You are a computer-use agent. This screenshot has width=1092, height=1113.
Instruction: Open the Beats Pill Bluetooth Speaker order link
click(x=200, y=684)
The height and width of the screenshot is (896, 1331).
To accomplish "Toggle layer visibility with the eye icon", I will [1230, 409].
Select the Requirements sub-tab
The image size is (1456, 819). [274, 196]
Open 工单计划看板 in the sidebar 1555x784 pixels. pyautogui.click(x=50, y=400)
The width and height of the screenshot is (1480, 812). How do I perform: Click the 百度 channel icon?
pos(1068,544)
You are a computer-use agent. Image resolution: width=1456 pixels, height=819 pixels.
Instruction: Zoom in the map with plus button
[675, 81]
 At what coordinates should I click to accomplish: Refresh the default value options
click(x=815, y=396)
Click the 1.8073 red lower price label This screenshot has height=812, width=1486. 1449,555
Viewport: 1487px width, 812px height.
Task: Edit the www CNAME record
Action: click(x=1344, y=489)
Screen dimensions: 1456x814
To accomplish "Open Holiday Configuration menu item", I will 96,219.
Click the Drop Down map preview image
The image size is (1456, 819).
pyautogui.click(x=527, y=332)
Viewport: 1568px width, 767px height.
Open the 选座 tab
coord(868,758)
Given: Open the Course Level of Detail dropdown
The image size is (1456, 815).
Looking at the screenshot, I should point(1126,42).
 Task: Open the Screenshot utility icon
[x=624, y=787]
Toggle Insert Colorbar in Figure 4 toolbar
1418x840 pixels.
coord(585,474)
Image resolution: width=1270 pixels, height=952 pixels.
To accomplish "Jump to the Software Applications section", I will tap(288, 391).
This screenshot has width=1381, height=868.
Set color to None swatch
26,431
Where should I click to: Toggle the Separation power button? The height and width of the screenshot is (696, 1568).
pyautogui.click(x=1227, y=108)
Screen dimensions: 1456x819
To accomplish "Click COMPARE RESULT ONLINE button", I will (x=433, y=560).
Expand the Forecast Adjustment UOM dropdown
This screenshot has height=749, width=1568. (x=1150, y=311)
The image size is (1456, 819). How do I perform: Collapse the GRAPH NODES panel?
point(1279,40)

--------------------

Word for word, write out every record.

_ANSWER_
You are a computer-use agent. This screenshot has width=1092, height=1113.
Instruction: Open the Beats Pill Bluetooth Speaker order link
click(x=200, y=684)
The height and width of the screenshot is (896, 1331).
To accomplish "Toggle layer visibility with the eye icon", I will [1230, 409].
Select the Requirements sub-tab
The image size is (1456, 819). [274, 196]
Open 工单计划看板 in the sidebar 1555x784 pixels. pyautogui.click(x=50, y=400)
The width and height of the screenshot is (1480, 812). How do I perform: Click the 百度 channel icon?
pos(1068,544)
You are a computer-use agent. Image resolution: width=1456 pixels, height=819 pixels.
Instruction: Zoom in the map with plus button
[675, 81]
 At what coordinates should I click to accomplish: Refresh the default value options
click(x=815, y=396)
Click the 1.8073 red lower price label This screenshot has height=812, width=1486. 1449,555
Viewport: 1487px width, 812px height.
Task: Edit the www CNAME record
Action: click(x=1344, y=489)
Screen dimensions: 1456x814
To accomplish "Open Holiday Configuration menu item", I will 96,219.
Click the Drop Down map preview image
The image size is (1456, 819).
pyautogui.click(x=527, y=332)
Viewport: 1568px width, 767px height.
Open the 选座 tab
coord(868,758)
Given: Open the Course Level of Detail dropdown
The image size is (1456, 815).
Looking at the screenshot, I should point(1126,42).
 Task: Open the Screenshot utility icon
[x=624, y=787]
Toggle Insert Colorbar in Figure 4 toolbar
1418x840 pixels.
coord(585,474)
Image resolution: width=1270 pixels, height=952 pixels.
To accomplish "Jump to the Software Applications section", I will tap(288, 391).
This screenshot has width=1381, height=868.
Set color to None swatch
26,431
Where should I click to: Toggle the Separation power button? The height and width of the screenshot is (696, 1568).
pyautogui.click(x=1227, y=108)
Screen dimensions: 1456x819
To accomplish "Click COMPARE RESULT ONLINE button", I will (x=433, y=560).
Expand the Forecast Adjustment UOM dropdown
This screenshot has height=749, width=1568. (x=1150, y=311)
The image size is (1456, 819). How do I perform: Collapse the GRAPH NODES panel?
point(1279,40)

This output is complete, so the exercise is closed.